In quell’occasione Teresa Ribera, responsabile europea dell’antitrust, aveva dichiarato che il principale obiettivo della Commissione era “creare una cultura della conformità” rispetto alle regole previste dal Dma. La stessa Ribera aveva definito “un passo importante” le misure richieste ad Apple per aprire maggiormente il sistema operativo dell’iPhone ai servizi concorrenti.
Ora la Commissione continua a sostenere che il suo obiettivo prioritario resti l’adeguamento delle aziende alle norme europee più che l’imposizione di multe. “Anche durante i nostri negoziati su possibili soluzioni future, non esiteremo a passare rapidamente alle fasi successive”, ha dichiarato il portavoce della Commissione Thomas Regnier.
LA REAZIONE DI GOOGLE
Google ha criticato più volte gli effetti delle norme europee sul proprio motore di ricerca, sostenendo che gli adeguamenti richiesti da Bruxelles stiano peggiorando il servizio per gli utenti europei.

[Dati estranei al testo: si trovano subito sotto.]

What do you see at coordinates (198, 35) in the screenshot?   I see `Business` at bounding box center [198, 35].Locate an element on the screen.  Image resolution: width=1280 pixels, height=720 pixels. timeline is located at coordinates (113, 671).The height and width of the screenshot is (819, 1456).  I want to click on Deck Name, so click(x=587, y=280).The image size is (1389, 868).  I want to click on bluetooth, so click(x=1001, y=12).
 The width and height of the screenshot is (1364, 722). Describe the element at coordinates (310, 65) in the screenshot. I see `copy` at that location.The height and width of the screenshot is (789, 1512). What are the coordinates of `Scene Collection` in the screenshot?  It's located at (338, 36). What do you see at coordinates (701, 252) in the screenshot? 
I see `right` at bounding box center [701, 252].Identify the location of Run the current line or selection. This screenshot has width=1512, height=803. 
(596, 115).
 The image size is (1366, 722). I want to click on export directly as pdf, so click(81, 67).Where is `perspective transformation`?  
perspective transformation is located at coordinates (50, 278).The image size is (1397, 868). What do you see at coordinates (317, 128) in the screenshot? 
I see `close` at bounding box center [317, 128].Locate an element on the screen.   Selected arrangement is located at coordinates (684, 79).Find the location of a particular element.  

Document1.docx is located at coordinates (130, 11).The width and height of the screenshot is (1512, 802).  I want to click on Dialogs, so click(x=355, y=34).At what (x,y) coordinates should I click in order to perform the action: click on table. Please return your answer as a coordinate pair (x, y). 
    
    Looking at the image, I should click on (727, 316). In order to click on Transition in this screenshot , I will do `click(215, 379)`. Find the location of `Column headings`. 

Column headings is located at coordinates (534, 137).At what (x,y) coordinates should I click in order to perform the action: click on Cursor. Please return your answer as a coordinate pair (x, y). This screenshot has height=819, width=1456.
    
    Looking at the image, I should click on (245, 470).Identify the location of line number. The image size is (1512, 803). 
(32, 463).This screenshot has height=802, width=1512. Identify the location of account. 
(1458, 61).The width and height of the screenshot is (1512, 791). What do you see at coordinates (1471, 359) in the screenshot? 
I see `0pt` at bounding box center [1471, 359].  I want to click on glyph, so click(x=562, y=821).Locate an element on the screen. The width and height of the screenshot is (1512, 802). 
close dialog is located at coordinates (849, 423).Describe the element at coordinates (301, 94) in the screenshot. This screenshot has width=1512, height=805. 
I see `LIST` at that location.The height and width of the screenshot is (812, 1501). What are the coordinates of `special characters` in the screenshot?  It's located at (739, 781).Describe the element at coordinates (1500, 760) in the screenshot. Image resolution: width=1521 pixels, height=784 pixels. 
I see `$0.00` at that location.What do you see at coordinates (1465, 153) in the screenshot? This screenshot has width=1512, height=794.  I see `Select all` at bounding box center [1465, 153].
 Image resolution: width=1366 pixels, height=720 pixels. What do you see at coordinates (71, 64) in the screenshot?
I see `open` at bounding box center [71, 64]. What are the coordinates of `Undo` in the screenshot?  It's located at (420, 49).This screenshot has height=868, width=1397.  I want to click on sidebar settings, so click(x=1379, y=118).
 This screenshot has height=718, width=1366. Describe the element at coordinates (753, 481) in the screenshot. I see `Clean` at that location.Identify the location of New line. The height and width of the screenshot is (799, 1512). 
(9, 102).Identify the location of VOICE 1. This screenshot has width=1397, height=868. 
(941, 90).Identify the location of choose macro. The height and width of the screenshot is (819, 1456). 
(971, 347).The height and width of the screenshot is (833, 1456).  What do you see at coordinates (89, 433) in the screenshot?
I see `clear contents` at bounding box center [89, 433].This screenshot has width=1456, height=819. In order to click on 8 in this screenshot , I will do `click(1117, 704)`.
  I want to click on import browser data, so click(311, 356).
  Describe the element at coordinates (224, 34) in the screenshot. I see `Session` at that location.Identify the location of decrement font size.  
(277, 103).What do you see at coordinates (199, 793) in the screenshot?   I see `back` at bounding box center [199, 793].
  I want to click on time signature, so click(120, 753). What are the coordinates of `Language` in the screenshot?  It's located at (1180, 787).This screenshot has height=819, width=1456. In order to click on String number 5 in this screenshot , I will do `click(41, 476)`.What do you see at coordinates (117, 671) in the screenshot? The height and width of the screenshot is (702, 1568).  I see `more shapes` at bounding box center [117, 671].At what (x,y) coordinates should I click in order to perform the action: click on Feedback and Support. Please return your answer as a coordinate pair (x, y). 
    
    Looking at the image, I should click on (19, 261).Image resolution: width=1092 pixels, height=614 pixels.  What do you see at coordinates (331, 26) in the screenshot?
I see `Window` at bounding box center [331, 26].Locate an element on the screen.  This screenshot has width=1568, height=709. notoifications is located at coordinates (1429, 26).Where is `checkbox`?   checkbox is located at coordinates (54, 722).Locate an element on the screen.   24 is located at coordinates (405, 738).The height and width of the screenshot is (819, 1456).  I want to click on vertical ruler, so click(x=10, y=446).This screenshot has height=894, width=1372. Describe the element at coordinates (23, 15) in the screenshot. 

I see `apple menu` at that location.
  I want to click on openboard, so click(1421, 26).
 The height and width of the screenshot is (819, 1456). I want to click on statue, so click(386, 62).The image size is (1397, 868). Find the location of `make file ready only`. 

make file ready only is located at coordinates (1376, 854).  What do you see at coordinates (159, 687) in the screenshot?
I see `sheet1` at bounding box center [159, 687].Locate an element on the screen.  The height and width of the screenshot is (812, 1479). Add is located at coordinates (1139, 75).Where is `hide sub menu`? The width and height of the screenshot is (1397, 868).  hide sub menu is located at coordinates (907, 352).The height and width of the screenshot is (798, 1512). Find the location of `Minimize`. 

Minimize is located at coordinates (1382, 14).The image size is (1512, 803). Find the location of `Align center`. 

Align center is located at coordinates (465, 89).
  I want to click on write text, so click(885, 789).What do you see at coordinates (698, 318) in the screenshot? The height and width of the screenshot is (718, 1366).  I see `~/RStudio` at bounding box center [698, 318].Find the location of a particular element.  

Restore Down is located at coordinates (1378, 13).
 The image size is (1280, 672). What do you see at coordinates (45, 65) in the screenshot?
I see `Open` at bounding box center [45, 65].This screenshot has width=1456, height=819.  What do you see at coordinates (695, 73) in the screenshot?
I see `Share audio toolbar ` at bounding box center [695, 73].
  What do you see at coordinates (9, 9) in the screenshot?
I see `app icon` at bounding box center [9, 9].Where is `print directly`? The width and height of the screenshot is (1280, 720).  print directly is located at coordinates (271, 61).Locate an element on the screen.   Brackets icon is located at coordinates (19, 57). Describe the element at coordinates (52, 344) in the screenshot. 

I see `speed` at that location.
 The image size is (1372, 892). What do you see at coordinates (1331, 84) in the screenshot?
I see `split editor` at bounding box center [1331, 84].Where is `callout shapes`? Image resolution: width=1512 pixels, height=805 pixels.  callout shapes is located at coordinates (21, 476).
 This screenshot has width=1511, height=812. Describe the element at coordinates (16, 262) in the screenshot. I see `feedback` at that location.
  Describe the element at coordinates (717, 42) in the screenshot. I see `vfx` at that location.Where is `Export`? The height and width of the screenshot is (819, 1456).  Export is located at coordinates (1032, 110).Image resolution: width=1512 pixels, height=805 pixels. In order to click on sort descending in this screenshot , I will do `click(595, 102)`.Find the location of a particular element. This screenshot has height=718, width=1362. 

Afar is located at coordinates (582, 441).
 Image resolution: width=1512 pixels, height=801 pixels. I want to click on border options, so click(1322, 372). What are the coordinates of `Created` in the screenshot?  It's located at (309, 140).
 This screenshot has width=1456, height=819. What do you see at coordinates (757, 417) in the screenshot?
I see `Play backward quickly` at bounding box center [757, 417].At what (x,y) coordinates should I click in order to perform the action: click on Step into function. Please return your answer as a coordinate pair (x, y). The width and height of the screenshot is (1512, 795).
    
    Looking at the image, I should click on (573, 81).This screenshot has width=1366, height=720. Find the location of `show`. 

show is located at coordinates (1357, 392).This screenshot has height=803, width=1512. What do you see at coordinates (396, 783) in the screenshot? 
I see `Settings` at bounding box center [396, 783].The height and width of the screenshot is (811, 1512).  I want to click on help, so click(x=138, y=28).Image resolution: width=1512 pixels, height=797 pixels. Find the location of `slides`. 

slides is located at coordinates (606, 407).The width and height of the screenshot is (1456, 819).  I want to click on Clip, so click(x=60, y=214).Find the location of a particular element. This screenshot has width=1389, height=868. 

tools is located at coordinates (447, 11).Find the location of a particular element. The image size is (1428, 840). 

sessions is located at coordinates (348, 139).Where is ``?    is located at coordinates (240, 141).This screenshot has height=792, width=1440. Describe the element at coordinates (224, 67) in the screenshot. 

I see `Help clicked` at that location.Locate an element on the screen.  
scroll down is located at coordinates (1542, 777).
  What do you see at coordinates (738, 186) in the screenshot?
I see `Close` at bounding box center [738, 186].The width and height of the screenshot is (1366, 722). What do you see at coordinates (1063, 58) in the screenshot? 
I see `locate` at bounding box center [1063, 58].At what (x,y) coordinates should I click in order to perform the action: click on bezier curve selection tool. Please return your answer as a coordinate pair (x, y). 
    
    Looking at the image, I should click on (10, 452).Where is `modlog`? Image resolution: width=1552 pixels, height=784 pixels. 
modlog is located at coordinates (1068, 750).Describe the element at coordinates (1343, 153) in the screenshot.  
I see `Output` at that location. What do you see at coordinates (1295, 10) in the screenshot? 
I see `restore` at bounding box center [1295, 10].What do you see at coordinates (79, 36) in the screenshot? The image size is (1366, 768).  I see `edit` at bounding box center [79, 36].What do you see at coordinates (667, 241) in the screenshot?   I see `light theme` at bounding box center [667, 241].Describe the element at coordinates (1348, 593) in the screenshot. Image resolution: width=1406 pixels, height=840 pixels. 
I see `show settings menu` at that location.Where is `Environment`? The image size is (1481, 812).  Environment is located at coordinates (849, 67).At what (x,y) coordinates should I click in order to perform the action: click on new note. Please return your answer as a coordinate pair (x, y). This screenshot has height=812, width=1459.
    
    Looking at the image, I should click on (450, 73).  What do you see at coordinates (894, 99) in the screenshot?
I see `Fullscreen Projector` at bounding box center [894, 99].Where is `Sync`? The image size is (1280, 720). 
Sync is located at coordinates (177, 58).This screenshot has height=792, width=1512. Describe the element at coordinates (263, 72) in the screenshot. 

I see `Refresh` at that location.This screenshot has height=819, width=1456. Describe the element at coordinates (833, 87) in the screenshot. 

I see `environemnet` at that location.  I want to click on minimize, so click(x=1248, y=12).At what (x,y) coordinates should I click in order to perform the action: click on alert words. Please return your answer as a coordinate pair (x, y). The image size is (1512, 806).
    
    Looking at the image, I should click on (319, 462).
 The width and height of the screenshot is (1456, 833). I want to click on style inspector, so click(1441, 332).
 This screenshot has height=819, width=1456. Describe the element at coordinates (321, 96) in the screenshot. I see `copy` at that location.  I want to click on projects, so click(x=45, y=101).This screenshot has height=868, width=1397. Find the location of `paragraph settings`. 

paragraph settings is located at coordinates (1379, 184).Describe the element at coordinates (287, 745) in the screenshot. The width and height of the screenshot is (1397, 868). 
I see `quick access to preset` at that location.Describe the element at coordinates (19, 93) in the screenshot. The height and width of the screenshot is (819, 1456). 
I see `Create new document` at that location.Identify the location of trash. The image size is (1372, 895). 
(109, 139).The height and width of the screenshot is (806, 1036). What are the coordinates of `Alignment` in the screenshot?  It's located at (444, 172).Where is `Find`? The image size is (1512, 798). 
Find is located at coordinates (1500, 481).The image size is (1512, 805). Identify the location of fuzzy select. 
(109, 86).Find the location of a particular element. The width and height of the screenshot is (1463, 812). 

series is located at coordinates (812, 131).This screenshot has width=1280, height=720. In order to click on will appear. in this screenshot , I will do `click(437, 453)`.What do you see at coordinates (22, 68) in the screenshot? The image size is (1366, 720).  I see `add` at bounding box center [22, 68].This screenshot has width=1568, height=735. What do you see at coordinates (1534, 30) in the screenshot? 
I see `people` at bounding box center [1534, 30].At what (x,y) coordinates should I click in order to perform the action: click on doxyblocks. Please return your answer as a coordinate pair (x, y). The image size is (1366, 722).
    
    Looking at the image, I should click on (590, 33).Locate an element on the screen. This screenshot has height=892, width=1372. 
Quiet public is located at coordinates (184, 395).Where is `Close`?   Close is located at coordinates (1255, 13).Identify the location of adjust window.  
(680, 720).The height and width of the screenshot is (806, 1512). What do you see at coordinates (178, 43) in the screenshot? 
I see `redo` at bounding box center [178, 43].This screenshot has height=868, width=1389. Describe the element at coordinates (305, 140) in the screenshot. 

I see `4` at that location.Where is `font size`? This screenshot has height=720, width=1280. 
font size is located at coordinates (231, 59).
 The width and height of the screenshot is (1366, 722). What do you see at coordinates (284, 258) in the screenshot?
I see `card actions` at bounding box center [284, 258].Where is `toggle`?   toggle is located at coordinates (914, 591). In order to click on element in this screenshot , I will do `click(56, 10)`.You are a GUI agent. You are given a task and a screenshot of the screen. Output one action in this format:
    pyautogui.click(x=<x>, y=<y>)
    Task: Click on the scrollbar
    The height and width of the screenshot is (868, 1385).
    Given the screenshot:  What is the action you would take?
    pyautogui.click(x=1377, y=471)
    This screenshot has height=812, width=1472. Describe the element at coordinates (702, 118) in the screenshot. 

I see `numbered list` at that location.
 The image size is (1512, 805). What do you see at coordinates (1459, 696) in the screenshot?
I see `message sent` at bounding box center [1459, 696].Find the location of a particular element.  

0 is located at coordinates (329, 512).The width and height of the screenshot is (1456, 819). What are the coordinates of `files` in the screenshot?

Un portavoce della società ha affermato che le modifiche introdotte in seguito al Dma rappresentano “il più grande peggioramento nella storia del prodotto”, accusando la normativa europea di creare “un’esperienza di seconda categoria per gli europei a vantaggio di pochi ricorrenti mossi da interessi personali”.
Anche Oliver Bethell, senior director for competition di Google, aveva detto lo scorso anno che le conclusioni preliminari della Commissione aumentavano “il rischio di un’esperienza ancora peggiore per gli europei”.
All’inizio di questo mese la Commissione europea aveva inoltre concesso a Google più tempo per rispondere alle contestazioni, dopo aver giudicato insufficiente una precedente proposta presentata dall’azienda.
PRECEDENTI E TENSIONI CON GLI USA
Per Google non si tratta del primo scontro con Bruxelles. Nel 2024 il gruppo aveva perso il ricorso contro una multa record da 2,4 miliardi di euro inflitta dall’Ue per abuso di posizione dominante nel settore dei comparatori di prezzo, dopo che la Commissione aveva accusato il motore di ricerca di penalizzare i servizi concorrenti.
Ma anche Apple è finita sotto crescente pressione europea per le modalità con cui l’App Store rispetta il Dma. Secondo Bloomberg, pure l’azienda di Cupertino rischia una nuova sanzione per aver ostacolato i tentativi degli sviluppatori di offrire abbonamenti più economici al di fuori dell’App Store, pratica simile a quella che aveva già portato a una multa da 1,8 miliardi di euro. Infine, anche Meta Platforms è in attesa di una decisione europea sul modello di abbonamento che consente di utilizzare Facebook e Instagram senza pubblicità.
Le possibili nuove sanzioni europee contro le Big Tech americane arrivano in un contesto di forti tensioni politiche con Washington. Il presidente degli Stati Uniti Donald Trump ha infatti più volte criticato le multe antitrust europee, sostenendo che equivalgano a dazi commerciali contro gli Stati Uniti.